Exercise:
Convert the data into a Markdown table with the columns "Row" and "Line." Give each non-blank line its own numbered row, and leave out the blank lines.

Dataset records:
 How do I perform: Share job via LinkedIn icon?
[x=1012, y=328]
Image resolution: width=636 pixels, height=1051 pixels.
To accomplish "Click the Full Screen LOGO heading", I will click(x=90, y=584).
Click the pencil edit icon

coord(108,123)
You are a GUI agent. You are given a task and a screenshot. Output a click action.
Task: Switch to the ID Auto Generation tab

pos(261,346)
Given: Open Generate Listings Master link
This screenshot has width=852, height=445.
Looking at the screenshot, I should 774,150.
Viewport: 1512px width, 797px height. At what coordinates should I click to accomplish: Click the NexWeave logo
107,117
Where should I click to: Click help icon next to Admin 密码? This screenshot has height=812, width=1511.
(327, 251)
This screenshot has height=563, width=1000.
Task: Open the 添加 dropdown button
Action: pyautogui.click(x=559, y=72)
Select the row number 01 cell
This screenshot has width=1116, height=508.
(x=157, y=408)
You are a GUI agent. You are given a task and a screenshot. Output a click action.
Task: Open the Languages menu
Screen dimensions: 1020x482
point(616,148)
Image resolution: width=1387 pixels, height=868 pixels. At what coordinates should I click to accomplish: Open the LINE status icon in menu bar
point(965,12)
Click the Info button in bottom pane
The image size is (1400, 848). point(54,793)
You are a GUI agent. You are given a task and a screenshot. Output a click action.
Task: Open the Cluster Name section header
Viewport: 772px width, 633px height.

Response to this exercise:
| Row | Line |
|---|---|
| 1 |  How do I perform: Share job via LinkedIn icon? |
| 2 | [x=1012, y=328] |
| 3 | Image resolution: width=636 pixels, height=1051 pixels. |
| 4 | To accomplish "Click the Full Screen LOGO heading", I will click(x=90, y=584). |
| 5 | Click the pencil edit icon |
| 6 | coord(108,123) |
| 7 | You are a GUI agent. You are given a task and a screenshot. Output a click action. |
| 8 | Task: Switch to the ID Auto Generation tab |
| 9 | pos(261,346) |
| 10 | Given: Open Generate Listings Master link |
| 11 | This screenshot has width=852, height=445. |
| 12 | Looking at the screenshot, I should 774,150. |
| 13 | Viewport: 1512px width, 797px height. At what coordinates should I click to accomplish: Click the NexWeave logo |
| 14 | 107,117 |
| 15 | Where should I click to: Click help icon next to Admin 密码? This screenshot has height=812, width=1511. |
| 16 | (327, 251) |
| 17 | This screenshot has height=563, width=1000. |
| 18 | Task: Open the 添加 dropdown button |
| 19 | Action: pyautogui.click(x=559, y=72) |
| 20 | Select the row number 01 cell |
| 21 | This screenshot has width=1116, height=508. |
| 22 | (x=157, y=408) |
| 23 | You are a GUI agent. You are given a task and a screenshot. Output a click action. |
| 24 | Task: Open the Languages menu |
| 25 | Screen dimensions: 1020x482 |
| 26 | point(616,148) |
| 27 | Image resolution: width=1387 pixels, height=868 pixels. At what coordinates should I click to accomplish: Open the LINE status icon in menu bar |
| 28 | point(965,12) |
| 29 | Click the Info button in bottom pane |
| 30 | The image size is (1400, 848). point(54,793) |
| 31 | You are a GUI agent. You are given a task and a screenshot. Output a click action. |
| 32 | Task: Open the Cluster Name section header |
| 33 | Viewport: 772px width, 633px height. |